Court Opinion

ID: 9777635
Source: CourtListenerOpinion
Date Created: 2023-08-29 20:17:28.905601+00
Date Added: 2024-06-11T07:32:57.664882
License: Public Domain

Rosen, J.,
dissenting: I agree with the majority’s well-reasoned opinion up to the point where it finds the error in the trial court’s failure to grant the defendant’s motion for mistrial harmless. As the majority concludes, a trial court almost always abuses its discretion to take control of the courtroom when it allows witnesses or nonwitnesses to be brought before a jury in jail clothing without articulated justification.

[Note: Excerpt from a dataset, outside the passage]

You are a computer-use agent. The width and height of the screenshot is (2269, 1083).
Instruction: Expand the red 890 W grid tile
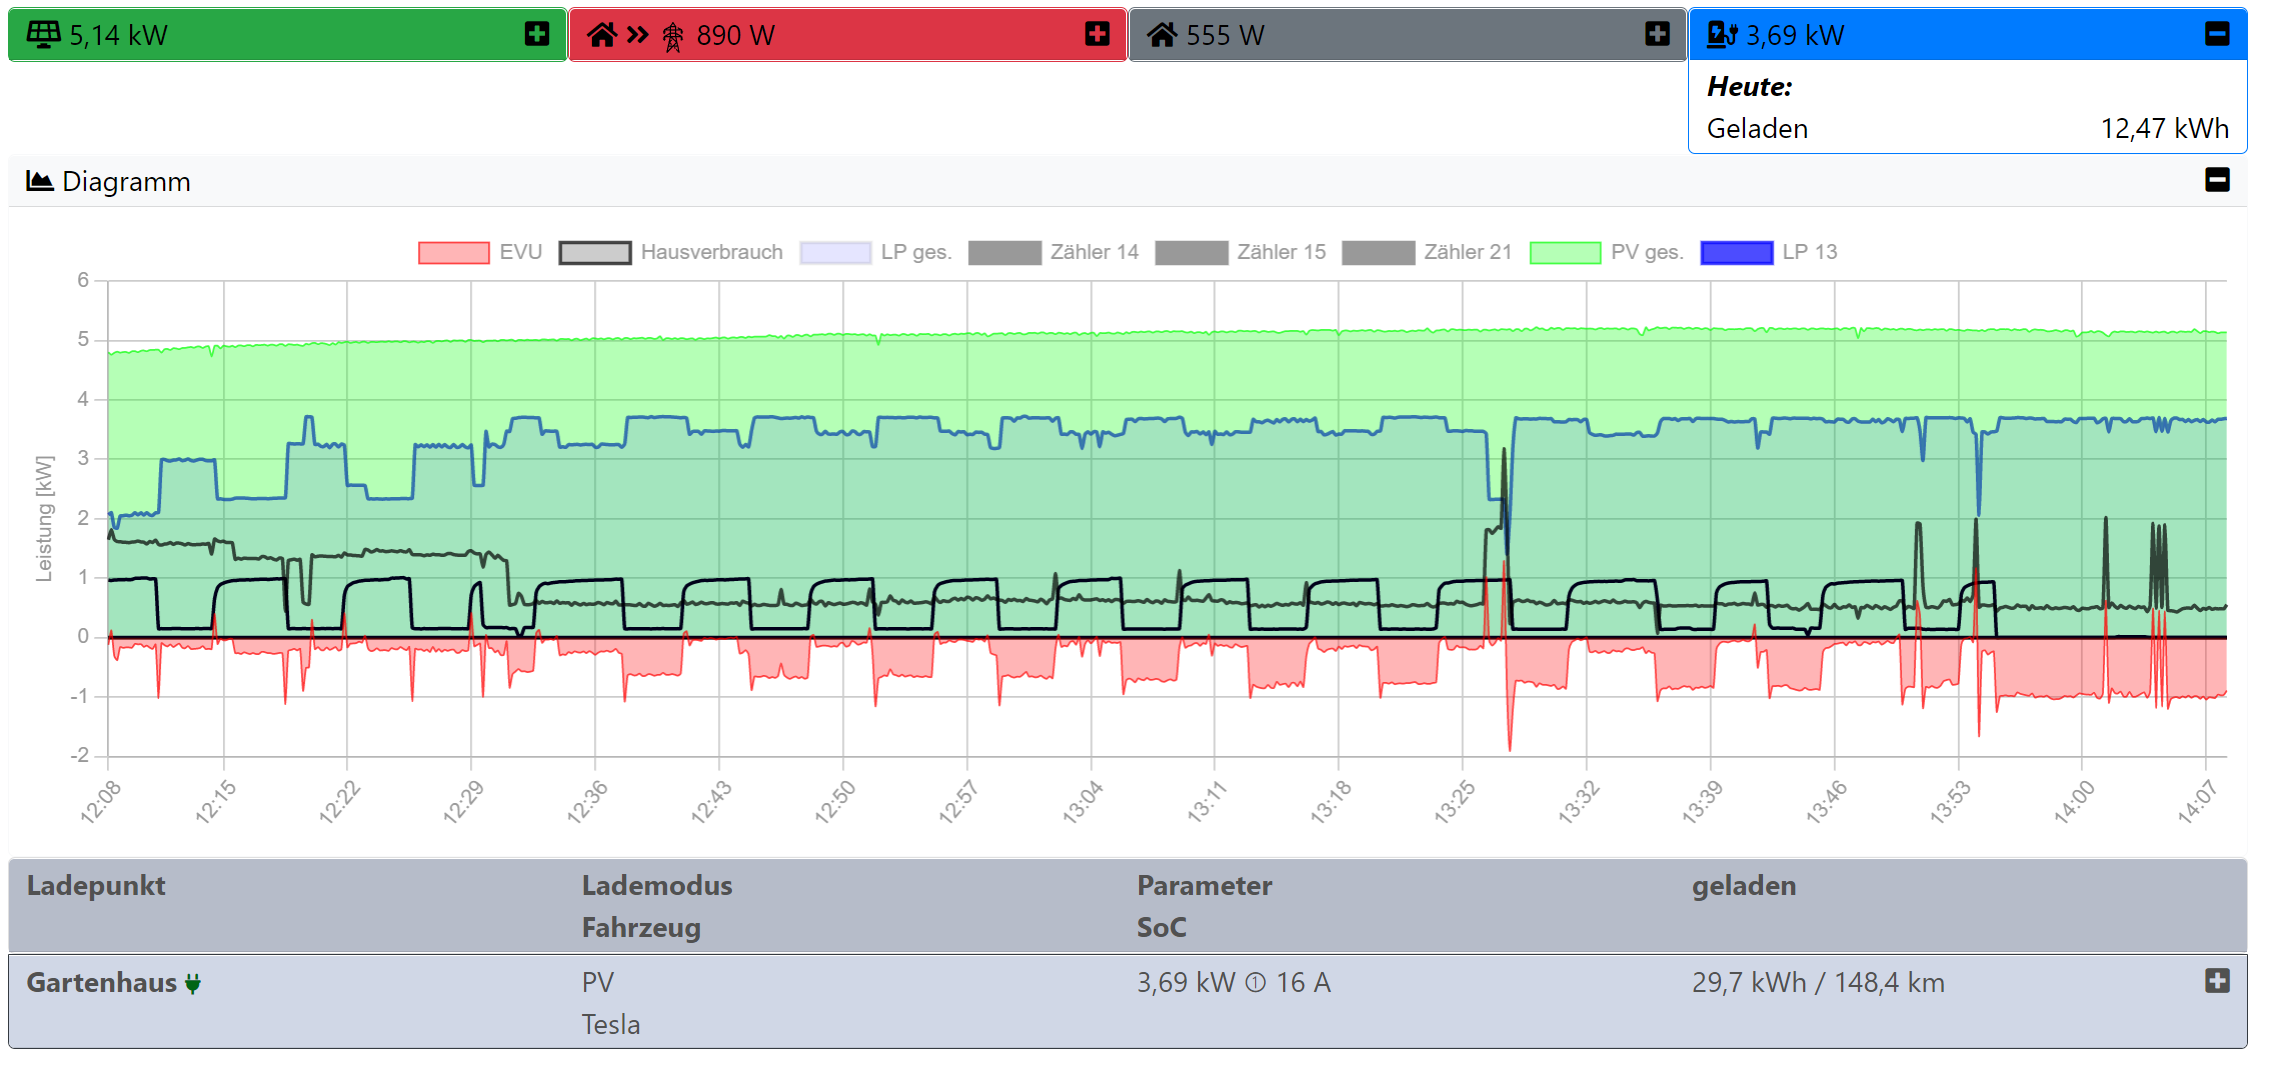[x=1097, y=34]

Much thought and planning has been given to the creation of the courtroom setting in which the pursuit of justice is to be carried out. We strive for an ambience of dignity, consideration, respect, and, most of all, impartiality, in which each witness’ testimony is given its due evidentiaiy weight. When inmates in their inescapably identifiable bright orange prison attire are purposely paraded into the courtroom as part of die staging of the prosecution of an accused, it cannot help but prejudice the jury’s perception of the lifestyle and associations of the defendant, thereby compromising the heart of the impartial proceedings we so fervently strive to achieve.
In this case, the State’s procuring of the involuntary appearance of West and Jackson in the courtroom gallery and their forced participation in Ward’s trial while wearing and being identified specifically by their prison attire clearly set them apart from that group of peers and citizens that are typically observers of a public trial. Repeatedly calling the jury’s attention to the orange jumpsuits that these individuals were wearing was blatantly prejudicial in that it directly called the jury’s attention to the relationship between the defendant and the spectators in “oranges,” which served to declare the defendant “guilty by sartorial association.” All that was *584missing was a theater orchestra playing a bar show/vaudeville parody of Stephen Sondheim’s melody entitled “Send in the Cons.”
I regard this tactic as an impermissible manipulation by the prosecution that created immeasurable prejudice to the defendant, which could not be overcome by the weight of the remaining evidence against her. I would find the trial court’s error in failing to grant Ward’s motion for mistrial not harmless and would reverse and remand for a fair trial.
Johnson, J., joins in the foregoing dissent.